# WHAT YOU HAVE TO DO
Filter the data for lines with the word "agent" and copy those lines.

Collected data entries:
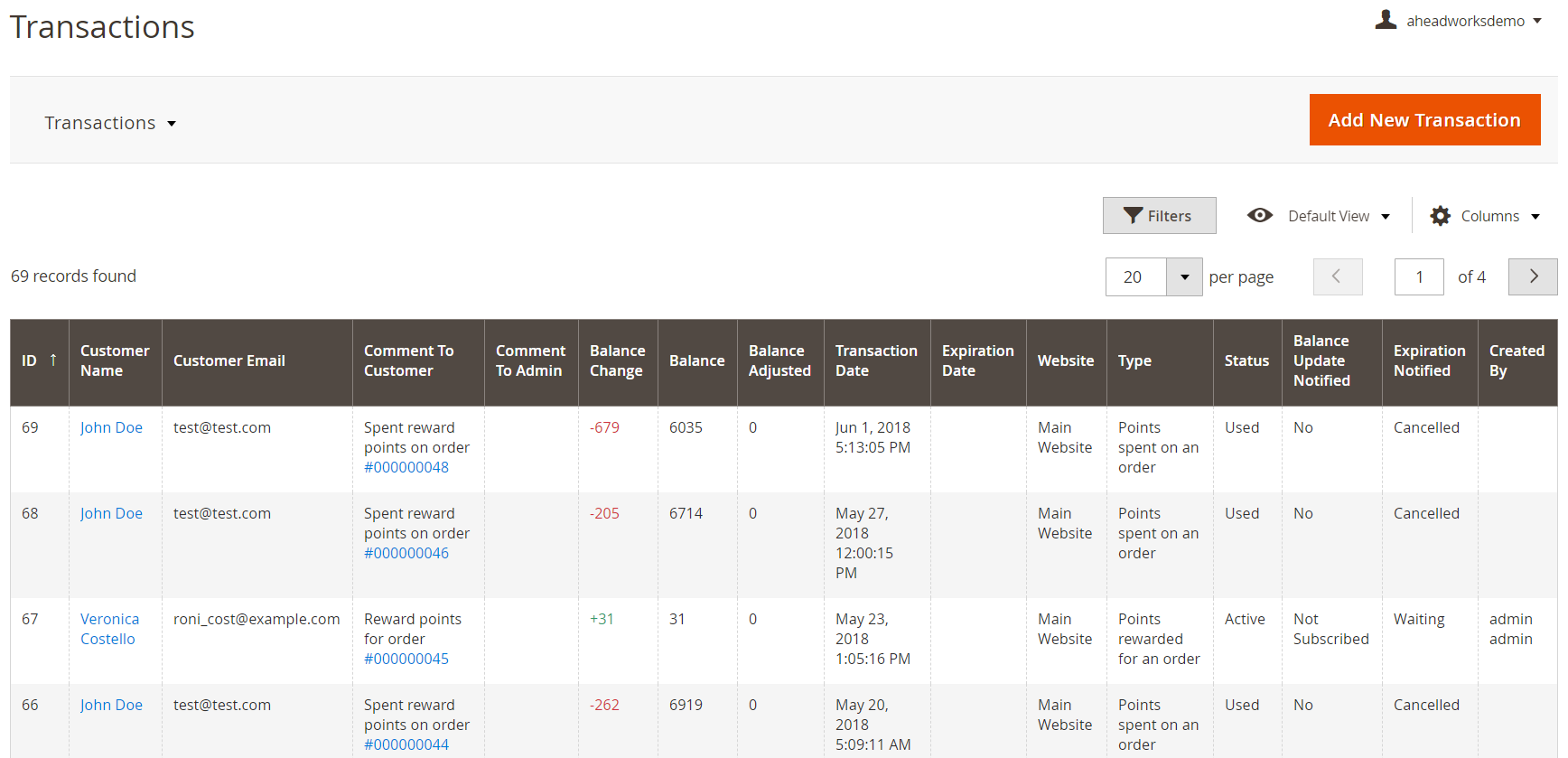The image size is (1568, 758).
Task: Sort by Balance Change column header
Action: tap(617, 360)
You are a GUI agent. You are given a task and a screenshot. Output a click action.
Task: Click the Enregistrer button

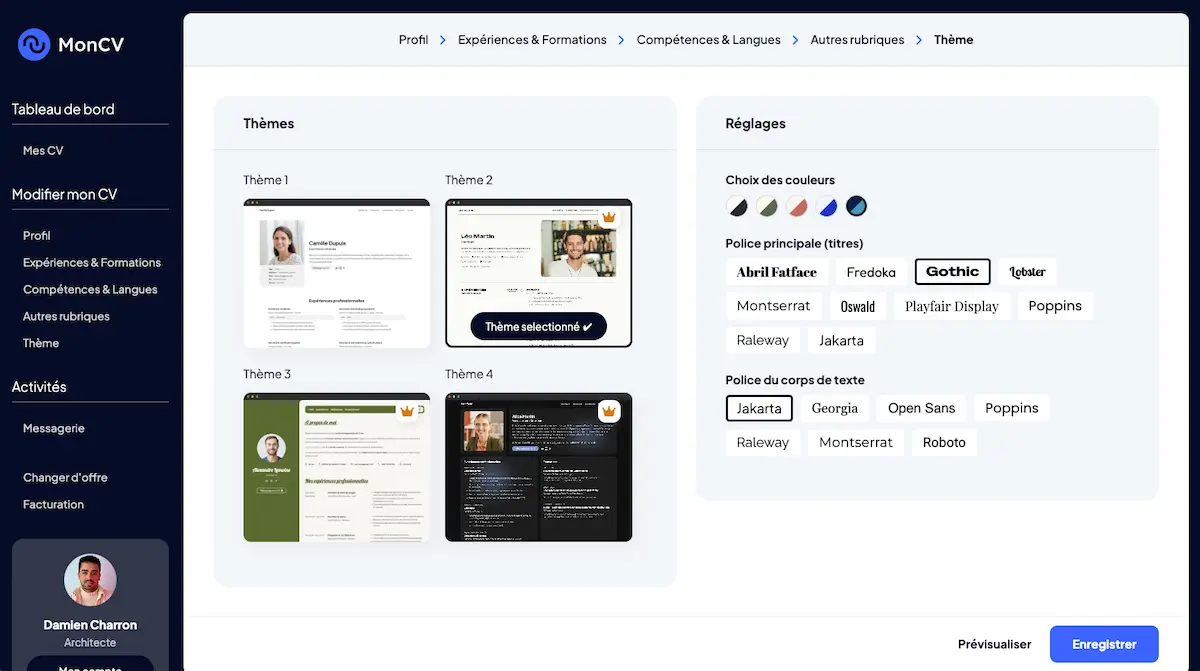pyautogui.click(x=1104, y=644)
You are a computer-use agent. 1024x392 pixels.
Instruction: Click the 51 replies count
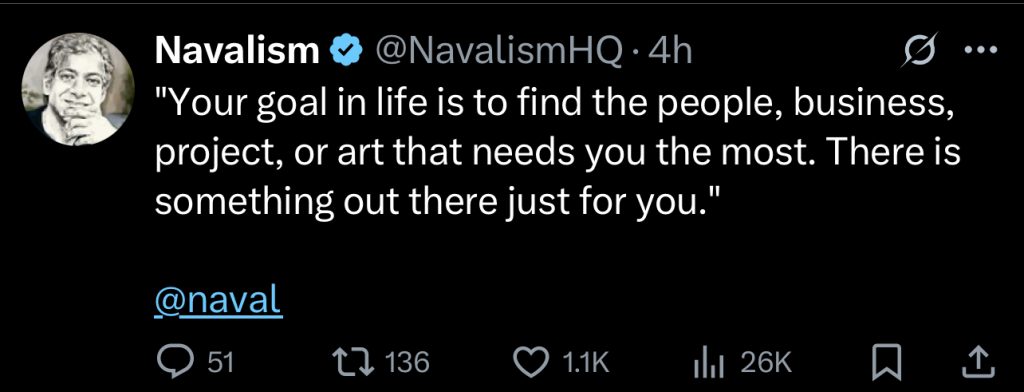coord(221,363)
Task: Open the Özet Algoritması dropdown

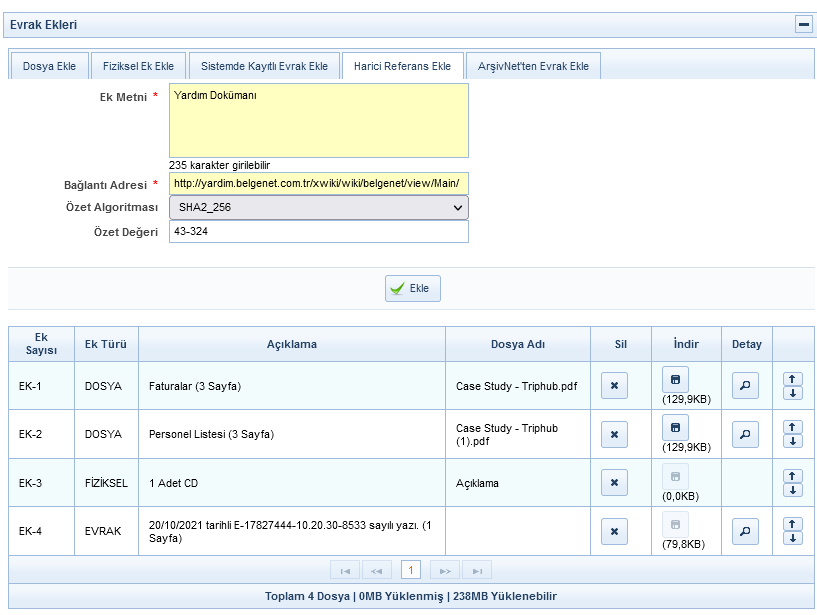Action: coord(318,207)

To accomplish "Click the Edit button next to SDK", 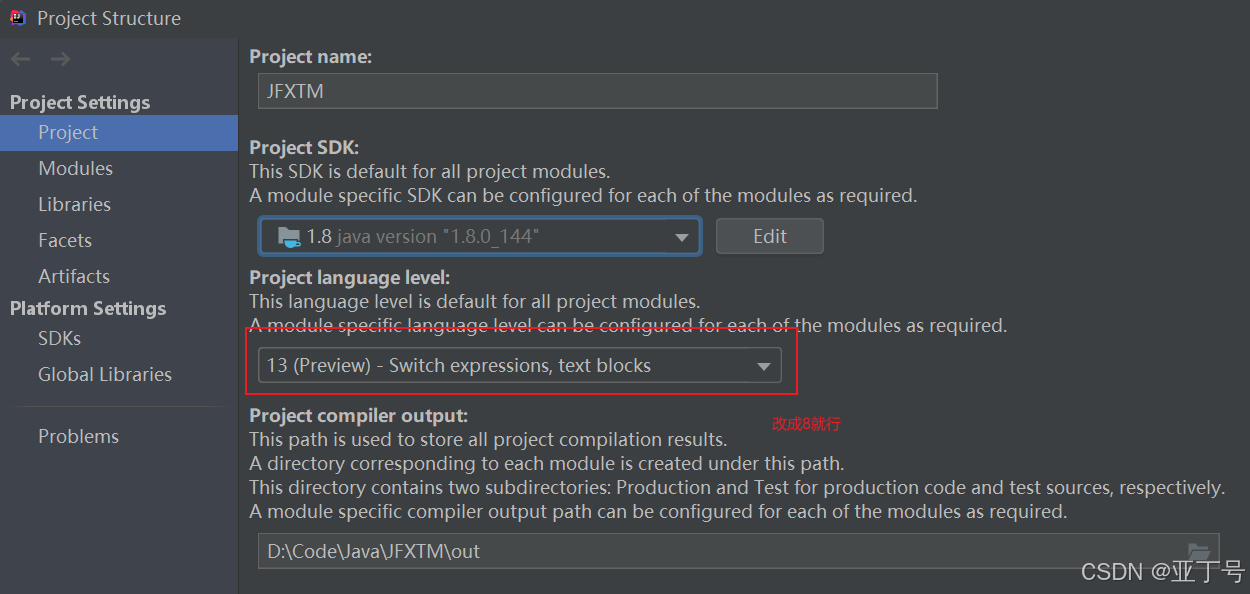I will [x=770, y=237].
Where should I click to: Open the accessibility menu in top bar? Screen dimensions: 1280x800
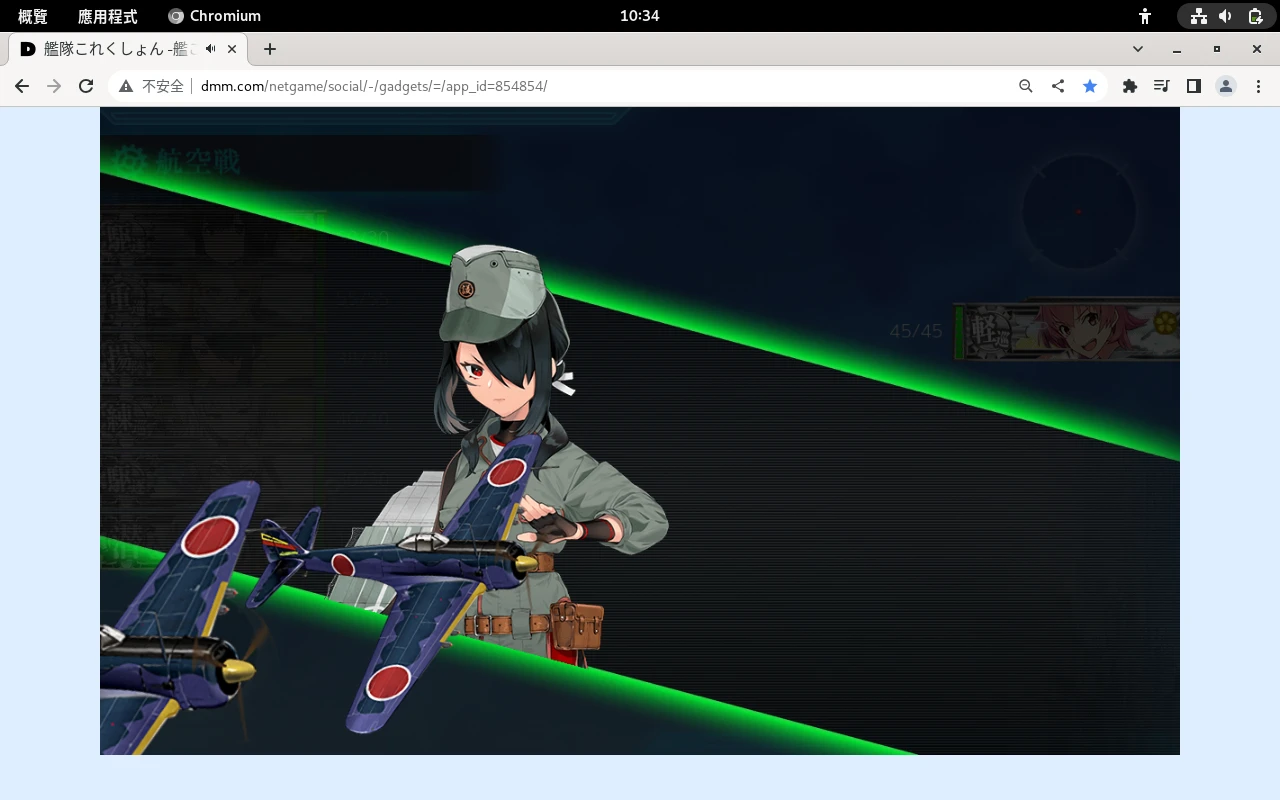[x=1145, y=16]
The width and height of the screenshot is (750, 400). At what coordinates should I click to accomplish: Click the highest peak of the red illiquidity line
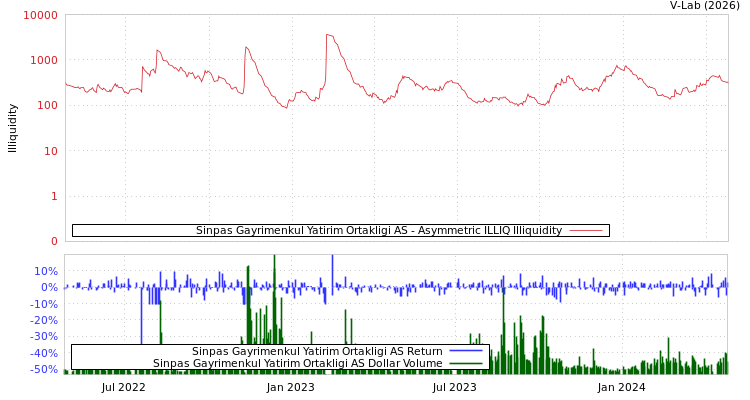click(327, 35)
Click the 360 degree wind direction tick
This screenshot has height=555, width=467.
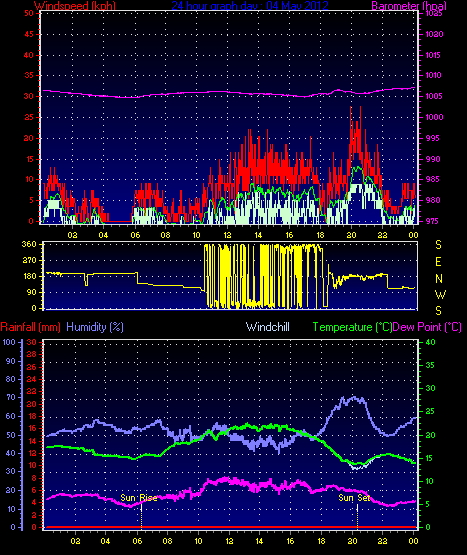(x=29, y=244)
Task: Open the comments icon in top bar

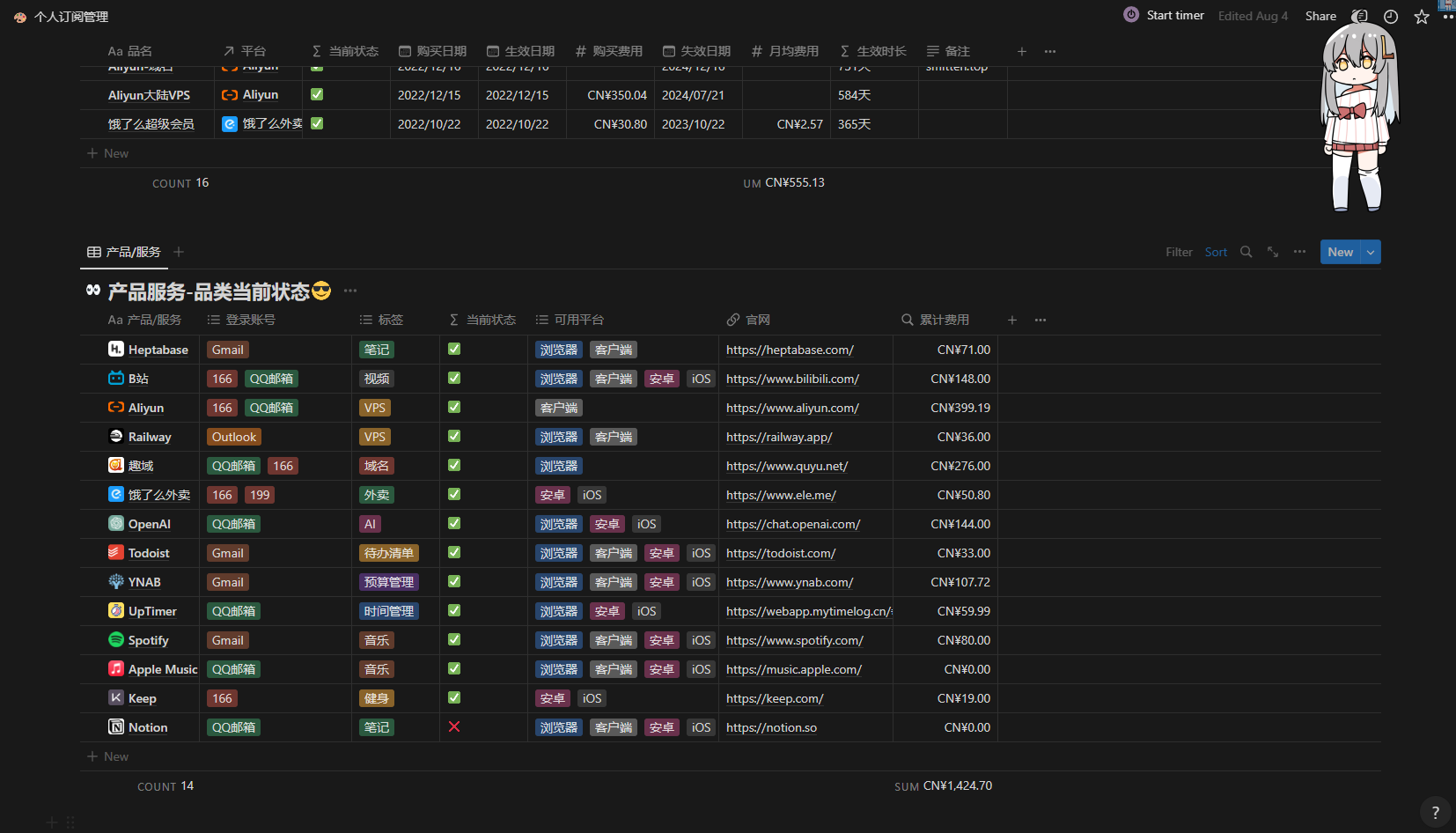Action: 1360,17
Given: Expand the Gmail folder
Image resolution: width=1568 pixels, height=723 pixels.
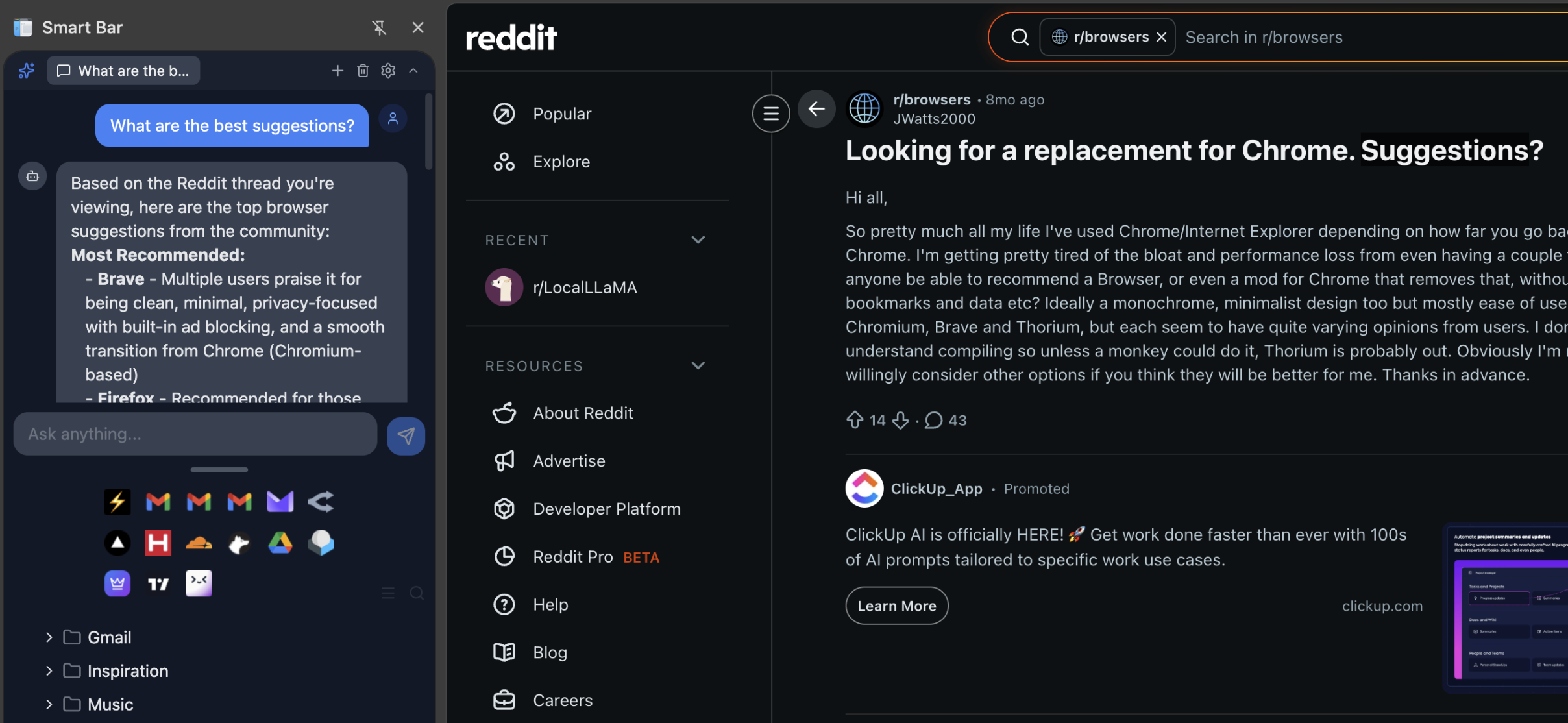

# EXERCISE OUTPUT
You are a GUI agent. You are given a task and a screenshot. Output a click action.
You are a computer-use agent. 1024x392 pixels.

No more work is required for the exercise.